Die AfD und Waffen gegen Flüchtlinge

Ein Fall für den Geheimdienst?

AfD-Chefin Petry rudert zurück: Auf Flüchtlinge soll doch nicht geschossen werden. Die SPD fordert, dass der Verfassungsschutz einschreitet.

Frauke Petry spricht in ein Mikrofon

Hat doch alles anders gemeint: Frauke Petry. Foto: dpa

BERLIN taz | Die AfD geht auf Distanz – zu sich selbst. Ihre Partei, sagte AfD-Chefin Frauke Petry am Montag, lehne es „strikt“ ab, „dass auf Menschen geschossen wird, die friedlich Einlass in das Bundesgebiet begehren“. Die AfD wolle keine Gesetzesverschärfung, die Grenzsicherung sei „vollkommen ausreichend“.

Damit versucht die AfD-Spitze die Debatte einzufangen, die Petry zuvor losgetreten hatte. Sie sagte, Bundespolizisten müssten an der Grenze gegen Flüchtlinge „notfalls auch von der Schusswaffe Gebrauch machen“. Am Montag nun betonte selbst AfD-Vize Alexander Gauland, der rechte Ausbrüche seiner Partei regelmäßig verteidigt, „gezieltes Schießen auf Menschen kommt für die AfD nicht in Frage“. Es müsse für die Polizei andere Möglichkeiten geben, die Grenze zu sichern. Co-Bundeschef Jörg Meuthen sprach von einem „Kommunikationsproblem“.

Der Entrüstungssturm von außen hielt aber auch am Montag an. Die neun SPD-Innenminister der Länder forderten nach einem Treffen in Stuttgart eine Neubewertung der AfD. Der Verfassungsschutz sollte prüfen, zumindest Teile der Partei zu beobachten, sagte Baden-Württembergs Innenminister Reinhold Gall. Sein NRW-Kollege Ralf Jäger unterstrich dies auch mit den jüngsten „menschenverachtenden und hetzerischen Drohungen“ der AfD.

Zuvor hatte bereits SPD-Chef Sigmar Gabriel seine Forderung erneuert, die AfD vom Verfassungsschutz beobachten zu lassen. Deren immer drastischere Forderungen könne man nicht abtun, denn diese seien „leider ernst gemeint“. Schon im Januar hatte die SPD-Fraktion im Bundestag eine Überwachung der AfD gefordert.

„Festes Kriterium“ für Beobachtung

Die gibt es bis heute nicht – auch in den Ländern der SPD-Innenminister nicht. Aus Rheinland-Pfalz hieß es nur, man äußere sich grundsätzlich nur gegenüber dem Parlamentarischen Kontrollgremium oder in den Verfassungsschutzesberichten über Beobachtungsobjekte. In Brandenburg, wo die AfD mit einer zehnköpfigen Fraktion im Landtag sitzt, wurde immerhin betont, die Entwicklung der AfD werde „aufmerksam verfolgt“. In Thüringen versicherte Verfassungsschutzchef Stephan Kramer, auch er einem SPD-Innenminister unterstellt, man prüfe die aktuellen AfD-Äußerungen „sorgfältig“. „Wir schauen, ob sich daraus möglicherweise eine neue Bewertung ergibt.“

Bundesverfassungsschutzchef Hans-Georg Maaßen betonte zuletzt stets, dass es ein festes Kriterium für eine Beobachtung gebe: ein Handeln gegen die „freiheitlich-demokratische Grundordnung“. Dies sehe man bei der AfD bisher nicht erfüllt. So lange müsse man „auch mit Meinungen leben, die wir vielleicht nicht teilen oder sogar ablehnen“.

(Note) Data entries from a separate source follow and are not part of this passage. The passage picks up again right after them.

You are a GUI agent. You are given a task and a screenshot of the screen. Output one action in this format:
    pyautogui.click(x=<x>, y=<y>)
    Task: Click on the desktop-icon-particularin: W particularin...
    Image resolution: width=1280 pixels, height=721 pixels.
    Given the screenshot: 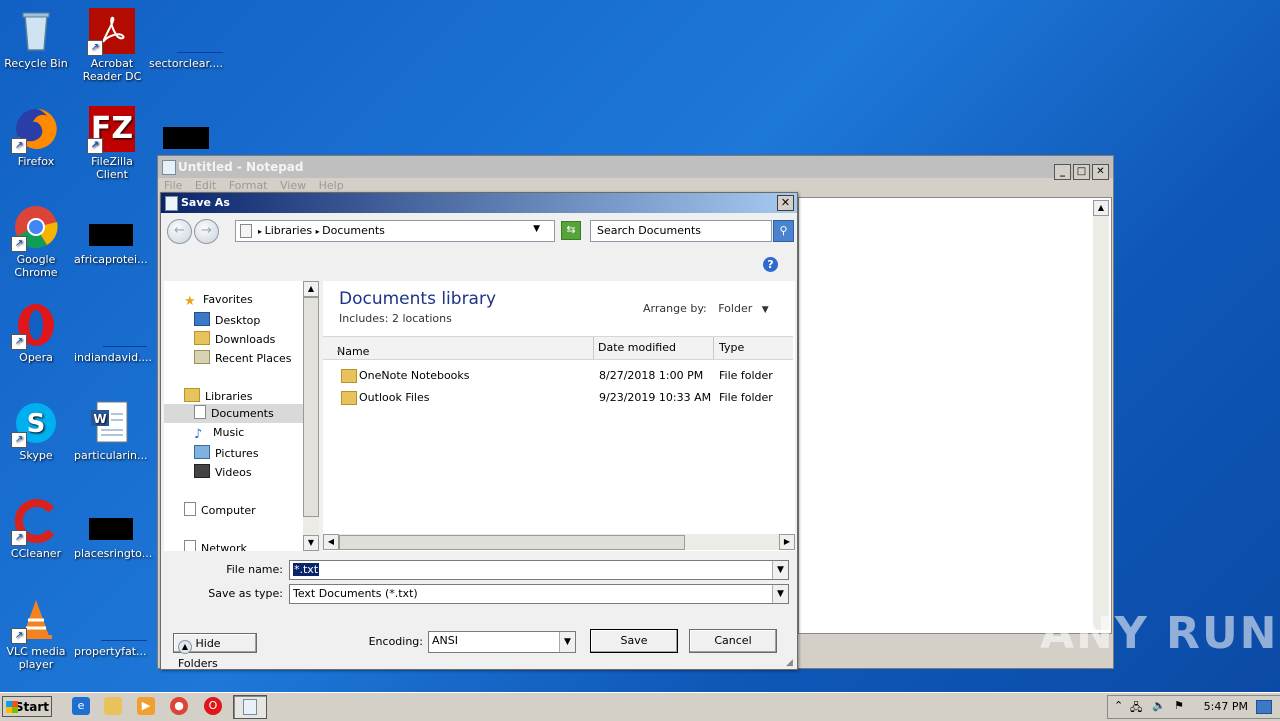 What is the action you would take?
    pyautogui.click(x=110, y=431)
     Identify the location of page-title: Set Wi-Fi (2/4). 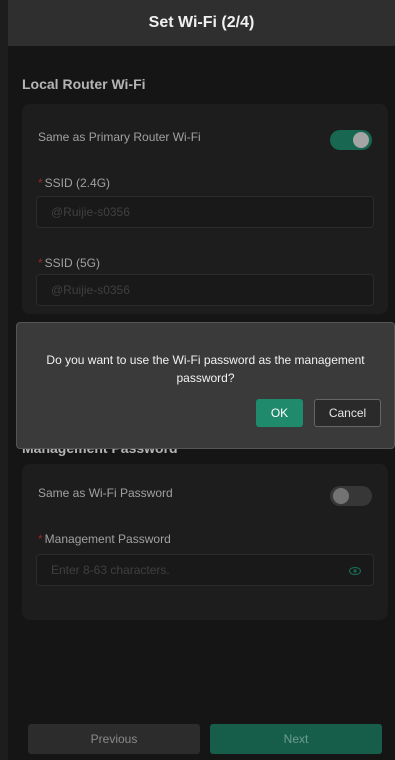
(202, 22).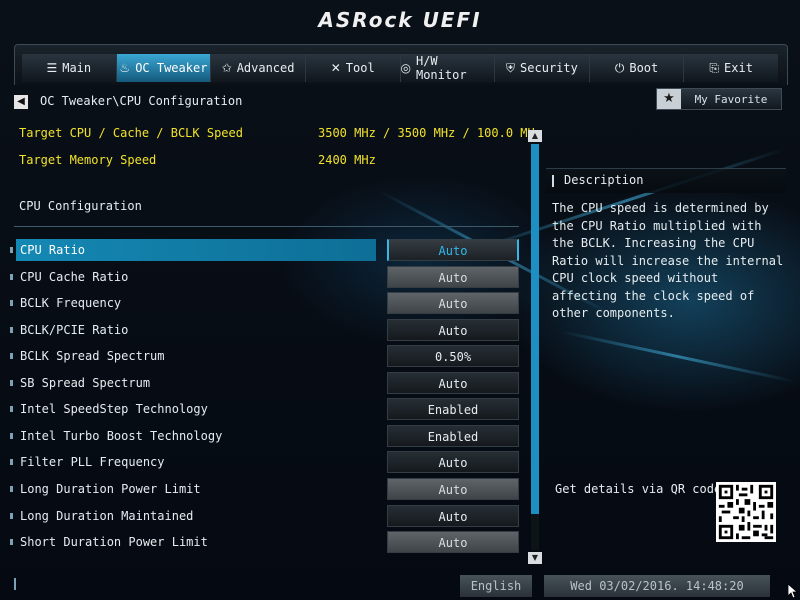 This screenshot has height=600, width=800. Describe the element at coordinates (172, 68) in the screenshot. I see `tab-label: OC Tweaker` at that location.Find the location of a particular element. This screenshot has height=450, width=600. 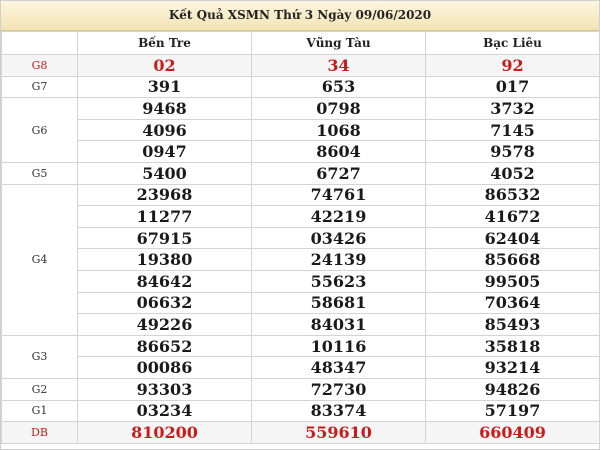

result-cell: 86532 is located at coordinates (512, 195).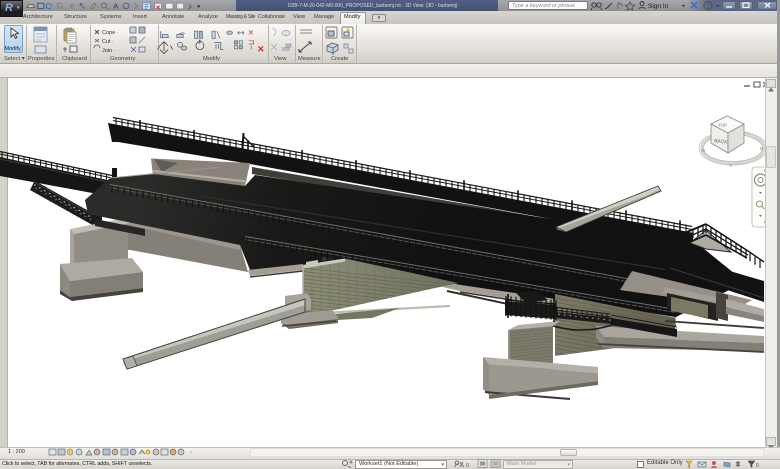 This screenshot has height=469, width=780. Describe the element at coordinates (116, 6) in the screenshot. I see `svg-text: A` at that location.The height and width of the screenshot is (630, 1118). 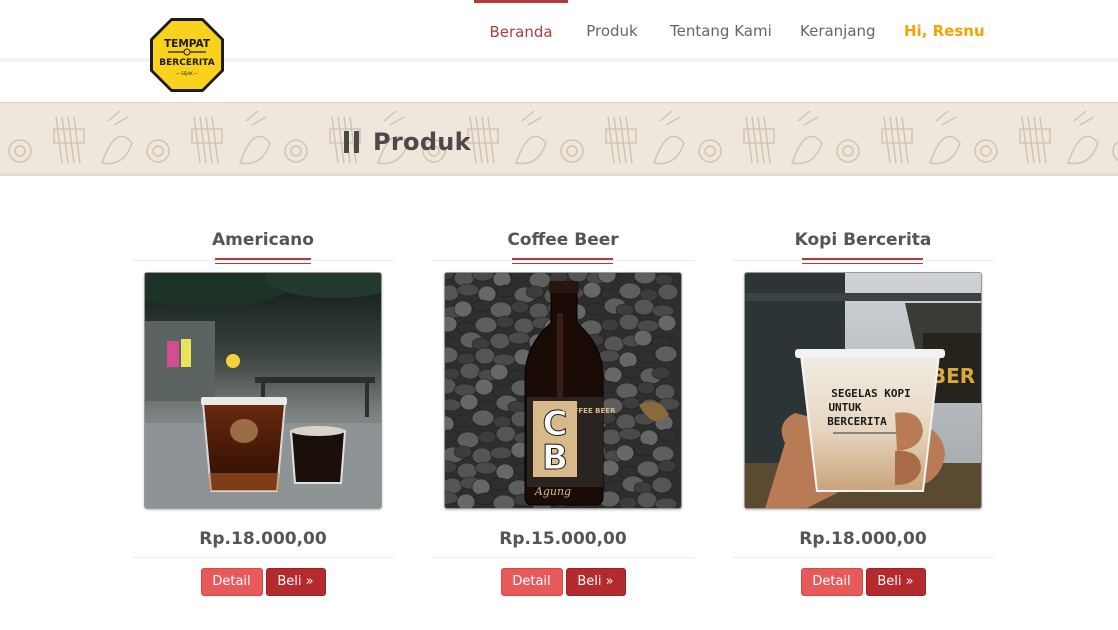 What do you see at coordinates (838, 31) in the screenshot?
I see `nav-keranjang: Keranjang` at bounding box center [838, 31].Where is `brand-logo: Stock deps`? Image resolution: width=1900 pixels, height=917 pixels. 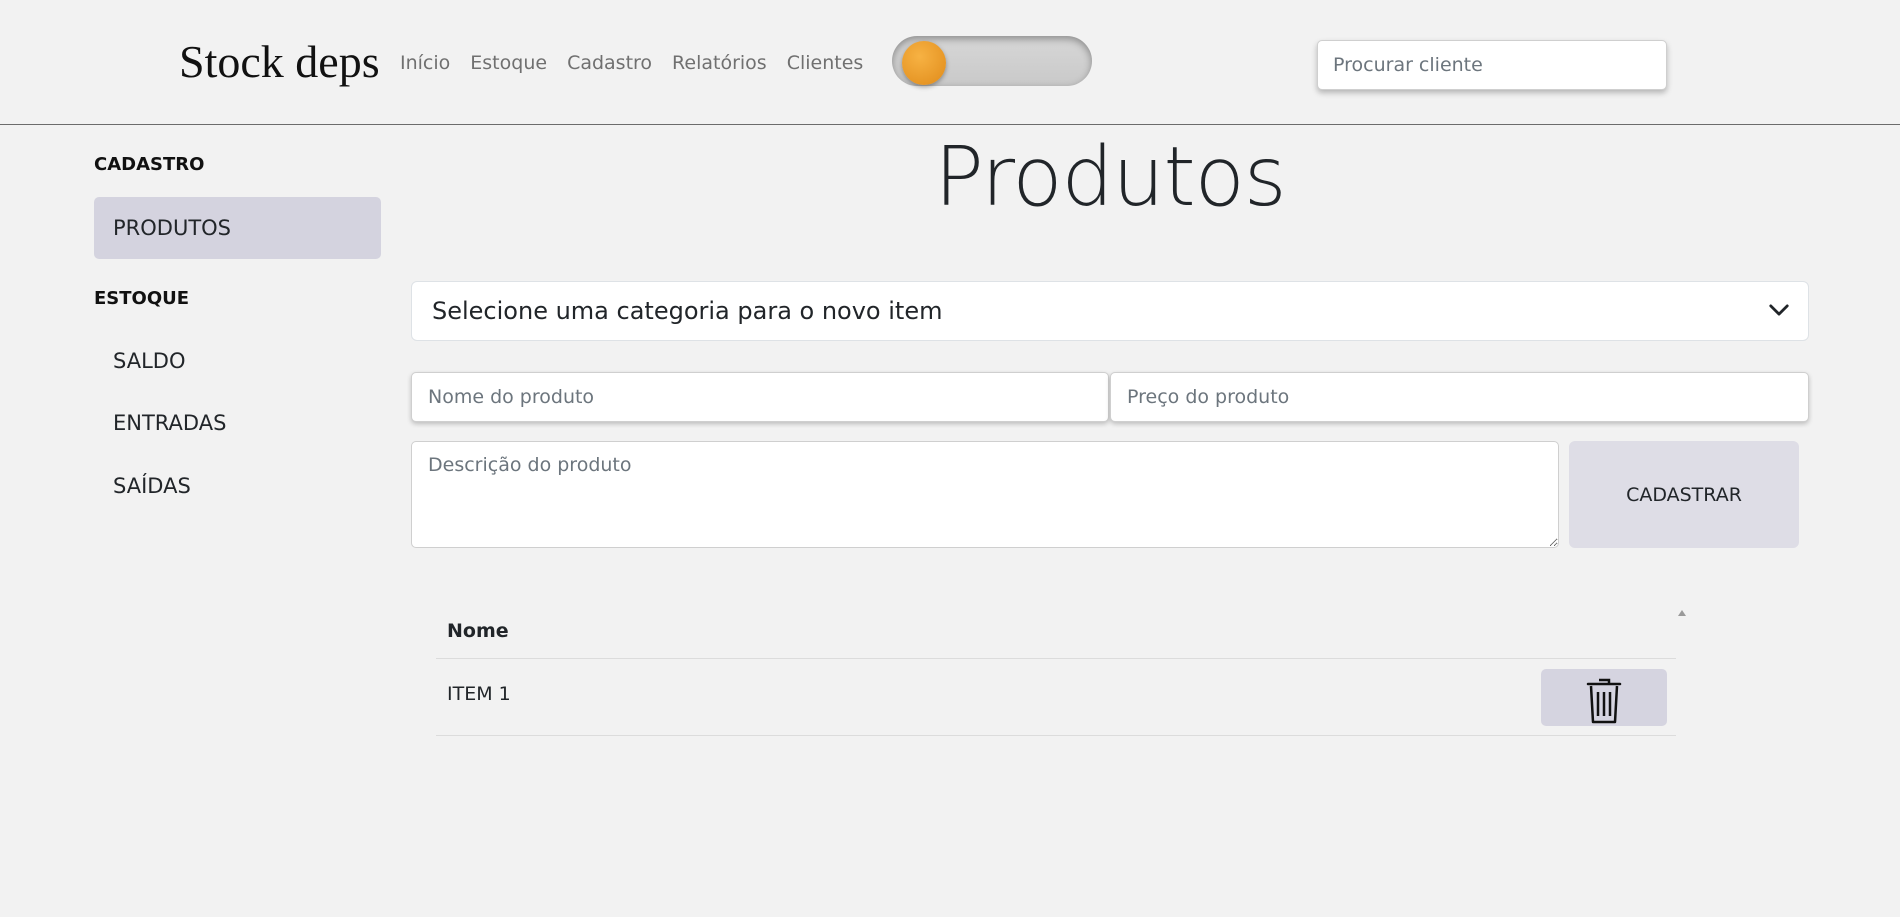
brand-logo: Stock deps is located at coordinates (280, 62).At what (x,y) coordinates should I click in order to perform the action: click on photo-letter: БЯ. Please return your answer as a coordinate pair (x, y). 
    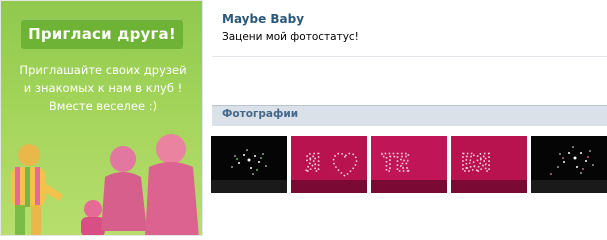
    Looking at the image, I should click on (476, 163).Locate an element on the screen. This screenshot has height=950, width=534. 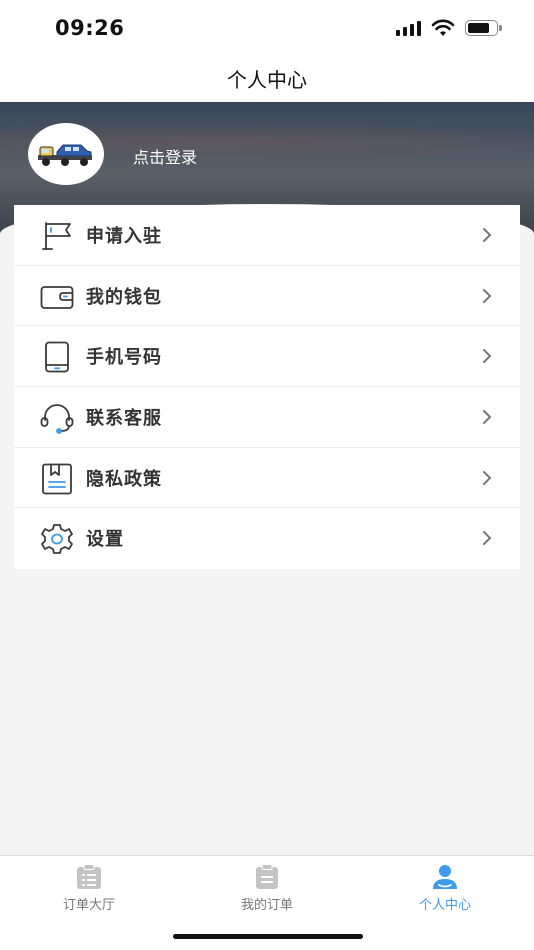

Eine Überwachung der Partei als Ganzes sei derzeit nicht zulässig, sagten auch die SPD-Innenminister. Zumindest einzelne rechtsextreme Mitglieder oder Gruppen in der Partei sollten aber beobachtet werden. Genau dorthin blickt der Verfassungsschutz schon jetzt: Geschaut werde, welchen Kurs die Partei einschlägt und ob Rechtsextremisten „steuernden Einfluss“ nähmen, heißt es aus den Ländern. Langfristig könnte aber noch ein anderer Punkt relevant werden, an dem der Verfassungsschutz aktiv werden muss: bei „Bestrebungen gegen das friedliche Zusammenleben der Völker“.